The House this week will debate two Republican bills intended to highlight problems with the Obamacare website, including one measure that would require the government to notify users of security breaches and another that would require the administration to regularly report to Congress on the website's operations.

Republican leaders plan a vote Friday on the Health Care Security and Transparency Act, which would require the Department of Health and Human Services to inform the users of state and federal health care exchanges within 48 hours of any security breach that "endangers personal data and information."

Republicans said the legislation is needed because the Obama administration and the contractors who built admitted that the system's security had not been fully tested to ensure it's protected against cyber attacks.

Despite the risk, there is no plan or law in place to ensure that the government informs the public when their personal information has been exposed on the website.

"A prompt alert deserves strong, bipartisan support and should be fast-tracked to provide Americans peace of mind that their information is safe and secure,” said Rep. Joe Pitts, R-Va., a subcommittee chairman on the House Energy and Commerce Committee.

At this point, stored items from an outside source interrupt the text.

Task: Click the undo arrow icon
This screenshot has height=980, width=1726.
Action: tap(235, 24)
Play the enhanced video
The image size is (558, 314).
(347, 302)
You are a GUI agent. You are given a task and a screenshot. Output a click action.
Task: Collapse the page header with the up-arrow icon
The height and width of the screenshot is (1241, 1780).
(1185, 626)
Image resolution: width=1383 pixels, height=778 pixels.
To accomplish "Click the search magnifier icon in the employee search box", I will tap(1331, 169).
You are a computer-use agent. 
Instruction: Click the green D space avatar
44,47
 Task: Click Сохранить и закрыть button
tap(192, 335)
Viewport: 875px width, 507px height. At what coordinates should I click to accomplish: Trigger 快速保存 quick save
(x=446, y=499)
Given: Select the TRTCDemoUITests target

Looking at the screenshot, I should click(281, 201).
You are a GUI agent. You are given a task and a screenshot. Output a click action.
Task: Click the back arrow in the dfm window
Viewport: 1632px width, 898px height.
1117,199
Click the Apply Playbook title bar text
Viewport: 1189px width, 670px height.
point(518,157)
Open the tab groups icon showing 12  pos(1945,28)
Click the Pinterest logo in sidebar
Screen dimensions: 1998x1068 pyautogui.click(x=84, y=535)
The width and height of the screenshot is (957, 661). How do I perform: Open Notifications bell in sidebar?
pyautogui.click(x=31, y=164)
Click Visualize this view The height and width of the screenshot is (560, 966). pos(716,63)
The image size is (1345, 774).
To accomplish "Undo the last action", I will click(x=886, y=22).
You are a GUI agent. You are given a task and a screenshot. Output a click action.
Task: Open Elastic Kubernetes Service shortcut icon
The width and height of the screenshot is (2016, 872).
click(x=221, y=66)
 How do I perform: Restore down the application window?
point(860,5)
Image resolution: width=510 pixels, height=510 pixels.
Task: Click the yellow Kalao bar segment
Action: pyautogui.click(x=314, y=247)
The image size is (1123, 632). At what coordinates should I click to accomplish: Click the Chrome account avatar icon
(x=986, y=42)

The House on Friday is also expected to consider The Exchange Information Disclosure Act, sponsored by Rep. Lee Terry, R-Neb., that would require HHS to file weekly reports to Congress about the health care exchanges. The reports would include data on website visits, the number of people creating accounts, chat login information and problems associated with the website or call centers.

Terry said the bill is needed to because HHS has not been publicly forthcoming about the website since its disastrous rollout in October.

Democratic leaders say they oppose the Republican legislation because it would create an unnecessary burden for the administration, which they say is already releasing detailed information about on a monthly basis.